現代のデジタル通貨は、極端な形でそのことを明らかにしている。デジタル通貨は、単に数値化された情報にすぎない。実際、現代では、世界で流通している全貨幣の9割以上はサーバー上を動いている数字であり、電子化されてしまっている。
中央銀行が通貨供給量を増やすといっても、数字を増やしているだけである。銀行や証券会社もほとんど数字だけを動かしている。現代の金融市場は、電子データで営まれているのである。現代では、このようなデジタル化した通貨が、地球上を自由に往来している。というより、われわれの想像上の空間を移動していると言うべきかもしれない。
とすれば、貨幣は、皆がそれを貨幣だと信頼していることによってのみ貨幣だということになる。膨大な数の見知らぬ人同士でも、交易ができ、事業を興し、協力できるのは、貨幣のお陰だが、その貨幣は、皆が信頼しているものであれば何でもよい。だから、人類史上、今まで、貨幣には、石器でも黒曜石でも、貝殻でも金銀銅でも、紙でも電子データの数字でも、さまざまなものが使われてきた。貨幣を貨幣として皆が信頼し、それを承認していれば、交換経済は成り立つのである。

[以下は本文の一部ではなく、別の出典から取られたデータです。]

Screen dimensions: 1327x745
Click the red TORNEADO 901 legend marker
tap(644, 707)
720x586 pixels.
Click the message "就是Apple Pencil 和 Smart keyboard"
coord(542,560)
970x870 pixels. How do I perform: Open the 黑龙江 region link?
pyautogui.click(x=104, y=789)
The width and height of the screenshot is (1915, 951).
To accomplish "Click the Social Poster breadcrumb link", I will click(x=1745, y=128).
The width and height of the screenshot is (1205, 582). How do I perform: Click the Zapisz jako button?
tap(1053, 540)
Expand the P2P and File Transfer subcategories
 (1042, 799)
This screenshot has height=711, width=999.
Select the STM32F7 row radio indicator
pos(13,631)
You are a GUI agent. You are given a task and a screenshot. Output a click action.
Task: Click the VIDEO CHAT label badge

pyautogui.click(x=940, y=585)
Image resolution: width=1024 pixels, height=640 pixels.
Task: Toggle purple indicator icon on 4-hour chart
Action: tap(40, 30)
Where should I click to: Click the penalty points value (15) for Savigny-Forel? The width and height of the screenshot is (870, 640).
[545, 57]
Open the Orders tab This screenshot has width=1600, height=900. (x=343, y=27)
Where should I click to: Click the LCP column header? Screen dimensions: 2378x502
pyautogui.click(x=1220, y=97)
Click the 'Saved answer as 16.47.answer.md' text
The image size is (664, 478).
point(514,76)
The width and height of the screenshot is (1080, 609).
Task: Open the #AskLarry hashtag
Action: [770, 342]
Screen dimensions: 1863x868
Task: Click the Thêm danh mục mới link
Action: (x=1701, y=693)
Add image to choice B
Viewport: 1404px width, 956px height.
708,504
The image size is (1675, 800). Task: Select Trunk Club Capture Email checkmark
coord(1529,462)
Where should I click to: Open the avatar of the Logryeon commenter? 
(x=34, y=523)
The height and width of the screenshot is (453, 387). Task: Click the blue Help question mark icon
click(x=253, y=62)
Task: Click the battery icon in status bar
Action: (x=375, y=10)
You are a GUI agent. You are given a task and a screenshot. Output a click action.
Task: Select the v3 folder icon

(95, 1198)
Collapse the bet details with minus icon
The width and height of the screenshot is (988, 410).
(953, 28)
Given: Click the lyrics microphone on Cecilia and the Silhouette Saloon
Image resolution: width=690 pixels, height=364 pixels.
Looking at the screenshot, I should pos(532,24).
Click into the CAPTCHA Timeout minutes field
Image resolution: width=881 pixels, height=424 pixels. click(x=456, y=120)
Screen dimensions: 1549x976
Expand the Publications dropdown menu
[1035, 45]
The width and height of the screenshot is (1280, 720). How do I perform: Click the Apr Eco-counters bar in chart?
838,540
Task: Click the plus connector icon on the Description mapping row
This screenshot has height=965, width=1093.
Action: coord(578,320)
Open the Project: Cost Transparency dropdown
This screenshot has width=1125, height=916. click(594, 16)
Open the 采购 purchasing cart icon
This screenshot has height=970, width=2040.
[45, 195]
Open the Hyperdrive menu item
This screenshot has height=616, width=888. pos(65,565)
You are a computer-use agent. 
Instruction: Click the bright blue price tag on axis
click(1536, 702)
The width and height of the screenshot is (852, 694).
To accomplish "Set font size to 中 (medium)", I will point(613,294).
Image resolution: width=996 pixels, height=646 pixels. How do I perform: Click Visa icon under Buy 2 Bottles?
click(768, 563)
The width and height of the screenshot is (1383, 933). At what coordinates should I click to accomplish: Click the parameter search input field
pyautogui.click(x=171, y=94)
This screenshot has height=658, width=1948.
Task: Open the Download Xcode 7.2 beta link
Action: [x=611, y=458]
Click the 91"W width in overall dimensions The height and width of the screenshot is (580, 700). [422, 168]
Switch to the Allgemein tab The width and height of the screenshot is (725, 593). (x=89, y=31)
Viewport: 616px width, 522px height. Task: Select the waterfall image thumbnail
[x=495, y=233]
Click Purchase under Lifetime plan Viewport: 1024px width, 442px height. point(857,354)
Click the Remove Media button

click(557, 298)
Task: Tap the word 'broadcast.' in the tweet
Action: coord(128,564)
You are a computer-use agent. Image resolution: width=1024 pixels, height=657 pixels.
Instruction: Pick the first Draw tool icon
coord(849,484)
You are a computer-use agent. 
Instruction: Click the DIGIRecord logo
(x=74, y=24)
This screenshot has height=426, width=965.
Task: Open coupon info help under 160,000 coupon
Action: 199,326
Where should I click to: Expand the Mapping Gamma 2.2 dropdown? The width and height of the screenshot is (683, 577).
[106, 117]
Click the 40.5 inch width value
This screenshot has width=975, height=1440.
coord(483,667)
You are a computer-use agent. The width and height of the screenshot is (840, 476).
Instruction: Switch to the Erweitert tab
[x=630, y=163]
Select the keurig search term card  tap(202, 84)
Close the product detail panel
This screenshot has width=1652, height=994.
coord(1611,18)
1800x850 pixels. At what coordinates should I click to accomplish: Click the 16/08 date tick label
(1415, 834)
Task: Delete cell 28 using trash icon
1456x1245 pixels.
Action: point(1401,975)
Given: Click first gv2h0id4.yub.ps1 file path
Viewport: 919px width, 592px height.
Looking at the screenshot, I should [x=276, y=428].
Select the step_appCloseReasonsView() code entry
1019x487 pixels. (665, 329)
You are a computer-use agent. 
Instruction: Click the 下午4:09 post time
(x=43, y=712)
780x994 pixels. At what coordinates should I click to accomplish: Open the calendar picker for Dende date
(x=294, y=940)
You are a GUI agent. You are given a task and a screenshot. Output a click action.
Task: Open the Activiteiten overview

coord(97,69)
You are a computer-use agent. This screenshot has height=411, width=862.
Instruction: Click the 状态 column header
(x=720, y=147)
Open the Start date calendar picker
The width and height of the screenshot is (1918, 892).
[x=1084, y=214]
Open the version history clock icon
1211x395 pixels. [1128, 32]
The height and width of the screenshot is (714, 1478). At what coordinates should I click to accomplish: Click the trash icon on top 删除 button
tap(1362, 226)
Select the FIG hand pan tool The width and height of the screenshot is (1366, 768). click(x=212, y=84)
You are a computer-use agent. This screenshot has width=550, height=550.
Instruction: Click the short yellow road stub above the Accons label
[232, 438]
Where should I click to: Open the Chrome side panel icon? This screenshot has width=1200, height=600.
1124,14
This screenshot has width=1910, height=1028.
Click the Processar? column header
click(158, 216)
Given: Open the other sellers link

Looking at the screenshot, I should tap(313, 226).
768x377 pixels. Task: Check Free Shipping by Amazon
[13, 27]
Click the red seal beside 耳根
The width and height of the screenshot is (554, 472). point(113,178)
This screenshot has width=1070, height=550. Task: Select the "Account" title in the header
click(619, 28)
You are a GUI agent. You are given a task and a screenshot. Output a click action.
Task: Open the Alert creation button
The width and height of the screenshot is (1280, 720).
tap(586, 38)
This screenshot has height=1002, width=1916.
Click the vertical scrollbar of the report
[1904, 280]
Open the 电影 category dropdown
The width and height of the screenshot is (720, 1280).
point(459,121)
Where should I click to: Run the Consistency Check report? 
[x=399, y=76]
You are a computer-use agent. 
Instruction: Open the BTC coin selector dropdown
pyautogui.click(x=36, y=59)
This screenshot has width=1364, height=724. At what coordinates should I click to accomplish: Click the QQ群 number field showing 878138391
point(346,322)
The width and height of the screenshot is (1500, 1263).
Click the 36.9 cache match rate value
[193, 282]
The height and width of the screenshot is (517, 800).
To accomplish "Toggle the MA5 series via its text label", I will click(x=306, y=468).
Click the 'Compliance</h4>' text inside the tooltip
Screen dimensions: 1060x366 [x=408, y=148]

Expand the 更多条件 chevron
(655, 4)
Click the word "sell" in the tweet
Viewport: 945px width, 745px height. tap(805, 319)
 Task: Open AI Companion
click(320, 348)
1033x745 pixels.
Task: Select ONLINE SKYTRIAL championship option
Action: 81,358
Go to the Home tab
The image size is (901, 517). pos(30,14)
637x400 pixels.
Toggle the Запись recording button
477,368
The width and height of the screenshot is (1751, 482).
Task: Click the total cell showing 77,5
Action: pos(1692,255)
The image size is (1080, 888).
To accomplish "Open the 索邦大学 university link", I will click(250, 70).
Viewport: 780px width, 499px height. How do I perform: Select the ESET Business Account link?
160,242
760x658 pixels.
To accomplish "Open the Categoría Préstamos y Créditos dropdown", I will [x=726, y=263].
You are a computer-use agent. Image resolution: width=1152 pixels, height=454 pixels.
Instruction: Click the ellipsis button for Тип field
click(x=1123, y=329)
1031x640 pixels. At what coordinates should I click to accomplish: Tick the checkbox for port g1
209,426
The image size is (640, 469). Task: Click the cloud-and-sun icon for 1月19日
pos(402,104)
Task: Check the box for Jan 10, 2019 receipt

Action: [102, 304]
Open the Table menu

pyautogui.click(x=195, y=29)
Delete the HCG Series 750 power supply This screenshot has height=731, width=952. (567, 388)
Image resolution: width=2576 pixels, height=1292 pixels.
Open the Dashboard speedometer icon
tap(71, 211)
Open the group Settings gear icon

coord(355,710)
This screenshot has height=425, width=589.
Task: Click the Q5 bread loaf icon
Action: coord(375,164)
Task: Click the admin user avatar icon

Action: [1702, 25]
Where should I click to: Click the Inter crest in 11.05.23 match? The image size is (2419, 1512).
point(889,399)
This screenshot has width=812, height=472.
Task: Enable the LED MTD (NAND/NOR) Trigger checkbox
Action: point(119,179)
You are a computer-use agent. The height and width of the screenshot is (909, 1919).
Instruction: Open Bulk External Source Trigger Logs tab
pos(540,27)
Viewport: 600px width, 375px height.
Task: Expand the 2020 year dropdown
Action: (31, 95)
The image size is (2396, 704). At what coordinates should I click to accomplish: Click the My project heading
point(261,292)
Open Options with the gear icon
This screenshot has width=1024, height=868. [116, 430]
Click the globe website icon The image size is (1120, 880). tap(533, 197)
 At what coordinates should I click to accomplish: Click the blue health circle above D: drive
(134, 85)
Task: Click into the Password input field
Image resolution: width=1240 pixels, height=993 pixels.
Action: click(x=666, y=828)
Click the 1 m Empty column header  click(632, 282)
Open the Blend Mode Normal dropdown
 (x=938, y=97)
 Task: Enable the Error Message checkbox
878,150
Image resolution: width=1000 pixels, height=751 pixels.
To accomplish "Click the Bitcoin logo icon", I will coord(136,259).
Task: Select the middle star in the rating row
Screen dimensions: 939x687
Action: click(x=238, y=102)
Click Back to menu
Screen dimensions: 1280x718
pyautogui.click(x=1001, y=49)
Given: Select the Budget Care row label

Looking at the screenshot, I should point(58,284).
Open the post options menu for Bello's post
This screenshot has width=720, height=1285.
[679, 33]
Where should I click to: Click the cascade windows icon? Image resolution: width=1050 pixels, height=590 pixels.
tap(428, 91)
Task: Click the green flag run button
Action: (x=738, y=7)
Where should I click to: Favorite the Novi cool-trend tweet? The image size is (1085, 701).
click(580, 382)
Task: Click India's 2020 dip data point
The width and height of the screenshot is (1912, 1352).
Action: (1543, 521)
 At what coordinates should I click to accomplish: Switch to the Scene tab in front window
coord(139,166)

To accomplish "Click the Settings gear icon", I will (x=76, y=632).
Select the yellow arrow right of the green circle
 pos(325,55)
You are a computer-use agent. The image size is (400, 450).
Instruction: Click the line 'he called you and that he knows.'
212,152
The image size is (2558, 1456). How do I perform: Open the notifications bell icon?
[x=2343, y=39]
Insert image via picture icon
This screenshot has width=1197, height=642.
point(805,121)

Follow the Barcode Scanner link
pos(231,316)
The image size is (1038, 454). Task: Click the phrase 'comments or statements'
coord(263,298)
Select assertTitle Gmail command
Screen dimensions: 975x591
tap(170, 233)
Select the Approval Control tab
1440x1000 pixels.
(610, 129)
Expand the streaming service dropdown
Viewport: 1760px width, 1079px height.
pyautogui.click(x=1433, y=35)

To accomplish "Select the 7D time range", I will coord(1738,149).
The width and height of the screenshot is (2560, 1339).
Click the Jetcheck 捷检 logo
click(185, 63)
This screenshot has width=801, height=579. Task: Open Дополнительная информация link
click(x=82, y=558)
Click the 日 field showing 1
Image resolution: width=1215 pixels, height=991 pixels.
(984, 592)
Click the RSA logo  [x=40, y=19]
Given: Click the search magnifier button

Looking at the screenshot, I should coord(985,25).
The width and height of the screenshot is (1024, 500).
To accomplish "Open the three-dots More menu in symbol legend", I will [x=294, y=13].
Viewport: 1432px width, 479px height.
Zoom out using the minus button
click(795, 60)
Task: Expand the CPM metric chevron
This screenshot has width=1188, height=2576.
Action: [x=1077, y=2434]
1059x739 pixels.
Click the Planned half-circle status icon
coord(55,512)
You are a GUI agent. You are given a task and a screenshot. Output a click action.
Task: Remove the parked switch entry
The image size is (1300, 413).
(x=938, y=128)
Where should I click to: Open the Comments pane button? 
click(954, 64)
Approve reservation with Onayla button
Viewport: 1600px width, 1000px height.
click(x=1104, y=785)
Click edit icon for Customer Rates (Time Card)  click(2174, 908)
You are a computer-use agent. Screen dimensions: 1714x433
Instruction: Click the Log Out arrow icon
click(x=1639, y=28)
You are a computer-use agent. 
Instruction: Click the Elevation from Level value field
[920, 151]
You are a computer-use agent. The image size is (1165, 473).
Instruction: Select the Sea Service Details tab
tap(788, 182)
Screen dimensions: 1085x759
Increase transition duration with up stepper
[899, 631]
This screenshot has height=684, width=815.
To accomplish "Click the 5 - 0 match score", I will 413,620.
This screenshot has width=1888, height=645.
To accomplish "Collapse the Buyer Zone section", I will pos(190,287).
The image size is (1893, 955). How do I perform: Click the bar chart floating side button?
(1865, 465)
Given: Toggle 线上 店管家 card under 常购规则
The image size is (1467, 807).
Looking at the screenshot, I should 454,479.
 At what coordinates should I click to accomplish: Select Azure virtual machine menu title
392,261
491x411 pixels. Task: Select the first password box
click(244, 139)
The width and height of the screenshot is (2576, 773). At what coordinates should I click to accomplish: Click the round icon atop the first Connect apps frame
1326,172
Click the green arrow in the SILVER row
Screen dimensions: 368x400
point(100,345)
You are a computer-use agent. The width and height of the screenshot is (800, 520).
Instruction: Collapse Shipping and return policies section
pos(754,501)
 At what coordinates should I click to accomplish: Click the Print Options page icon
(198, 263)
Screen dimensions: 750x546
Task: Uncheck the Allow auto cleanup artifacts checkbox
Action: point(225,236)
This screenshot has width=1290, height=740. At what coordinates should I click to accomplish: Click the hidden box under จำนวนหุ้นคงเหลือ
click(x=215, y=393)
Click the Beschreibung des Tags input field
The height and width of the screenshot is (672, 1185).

貨幣は、われわれが共通に持っている想像の中でしか価値を持っていない。貨幣の価値はもともと仮想的なものだったのである。貨幣による交換経済も幻想によって成り立っている。幻想がなくなれば、何の価値もなくなる。現に、この幻想はしばしば崩れ、ただの紙切れ、ただの石ころ、単なる数字にすぎなくなることもある。
特に、近代経済は信用経済であって、将来の成長と豊かさに対するわれわれの信仰によって成立している。将来への信頼が信用を発生させ、その信用でお金を借り、現在を築いていくことができるようになったのが、近代資本主義である。
貨幣は、信用が裏付けている。だから、将来への信頼がないと、近代経済は発展しない。その意味でも、経済は信頼という目に見えないものによって成り立っているのだと言わねばならない。経済も仮想現実によって成り立っているのである。
人間は幻想を追う動物
人間は、幻想を共にすることによって貨幣を生み出し、経済も営んできた。人間は幻想を追う動物である。しかも、幻想なくして生きていけない動物なのである。